Evaluation of Personal Radiation Exposure from Wireless Signals in Indoor and Outdoor Environments
Abstract
Overview
With the rapid growth of wireless technology, concerns have risen regarding the health effects associated with increased public exposure to electromagnetic fields (EMF). This study thoroughly evaluates personal EMF exposure from wireless signals within various indoor and outdoor micro-environments throughout Malaysia. Four different types of micro-environments, influenced by key factors such as population density and base station proximity, were selected for analysis.
Findings
- A specialized radiation exposure meter (ExpoM-RF 4) was used to measure electric field strength across these environments.
- Machine learning models—including Fully Connected Neural Network (FCNN), eXtreme Gradient Boosting (XG Boost), and Linear Regression (LR)—were employed to model and predict electric field strength (RMS and maximum exposure levels).
- LR performed well with simple data sets.
- XG Boost and FCNN excelled with varied or complex data sets.
- FCNN provided the most accurate predictions, especially in urban and suburban environments where extreme values occurred.
- Measured and predicted data were compared against public exposure limits set by ICNIRP, MCMC, and FCC.
Key Results
- Personal radiation exposure usually remained lower than the exposure limit (61.4 V/m), consistent with previous studies.
- In high-density regions with many base stations, maximum exposure could approach 56.7365 V/m—very close to the exposure threshold, highlighting a potential health risk from EMF in such areas.
- The highest personal radiation exposure was found in outdoor urban environments, especially areas with:
- High population density
- Numerous, closely spaced base stations
- Parks with dense vegetation showed markedly lower exposures—trees naturally attenuate EMF by absorbing and scattering the waves.

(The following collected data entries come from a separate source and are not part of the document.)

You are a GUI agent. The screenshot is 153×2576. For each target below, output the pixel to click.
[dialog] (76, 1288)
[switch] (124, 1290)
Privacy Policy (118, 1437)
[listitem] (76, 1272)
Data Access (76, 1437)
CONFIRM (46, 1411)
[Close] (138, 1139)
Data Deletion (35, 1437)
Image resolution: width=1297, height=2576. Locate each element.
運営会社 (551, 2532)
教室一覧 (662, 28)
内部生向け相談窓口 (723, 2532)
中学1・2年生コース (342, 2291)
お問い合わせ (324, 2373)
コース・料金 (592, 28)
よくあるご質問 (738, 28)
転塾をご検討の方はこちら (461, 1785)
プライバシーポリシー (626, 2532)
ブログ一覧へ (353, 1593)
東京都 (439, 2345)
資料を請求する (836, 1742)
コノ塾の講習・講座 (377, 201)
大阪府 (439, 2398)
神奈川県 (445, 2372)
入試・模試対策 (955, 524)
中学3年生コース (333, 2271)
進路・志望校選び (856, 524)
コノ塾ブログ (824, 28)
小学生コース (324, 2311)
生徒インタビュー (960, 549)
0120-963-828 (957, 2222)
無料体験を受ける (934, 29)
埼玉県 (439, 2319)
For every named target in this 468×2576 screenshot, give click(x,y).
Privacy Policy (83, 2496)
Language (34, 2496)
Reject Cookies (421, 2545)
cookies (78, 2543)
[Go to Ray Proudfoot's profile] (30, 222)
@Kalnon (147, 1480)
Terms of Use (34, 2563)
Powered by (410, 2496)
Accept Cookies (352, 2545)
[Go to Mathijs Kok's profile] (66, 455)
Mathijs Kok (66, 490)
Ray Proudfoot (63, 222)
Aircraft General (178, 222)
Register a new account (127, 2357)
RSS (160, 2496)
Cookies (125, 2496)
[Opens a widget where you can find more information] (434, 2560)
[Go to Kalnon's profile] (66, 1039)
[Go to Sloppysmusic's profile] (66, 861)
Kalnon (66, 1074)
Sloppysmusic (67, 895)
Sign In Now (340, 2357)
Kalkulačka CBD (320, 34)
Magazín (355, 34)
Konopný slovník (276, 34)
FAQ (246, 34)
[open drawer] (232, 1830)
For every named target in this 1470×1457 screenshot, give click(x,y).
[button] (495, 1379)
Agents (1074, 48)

- Indoor environments generally had reduced field strengths compared to outdoors, attributed to structural shielding and fewer high-power sources.
Conclusion
Linear Regression (LR) gives better predictions with simple data, while XG Boost and FCNN are superior for analyzing complex, multi-type data. FCNN is especially effective in urban situations with high/variable exposures.
Although most personal exposures are below the international safety limits, areas with dense populations and heavy wireless infrastructure can produce exposures approaching regulatory thresholds—signaling a tangible link between increased EMF exposure and elevated health risk potential. Vegetation and structural barriers help reduce risk, but caution and monitoring remain warranted in high-density urban areas.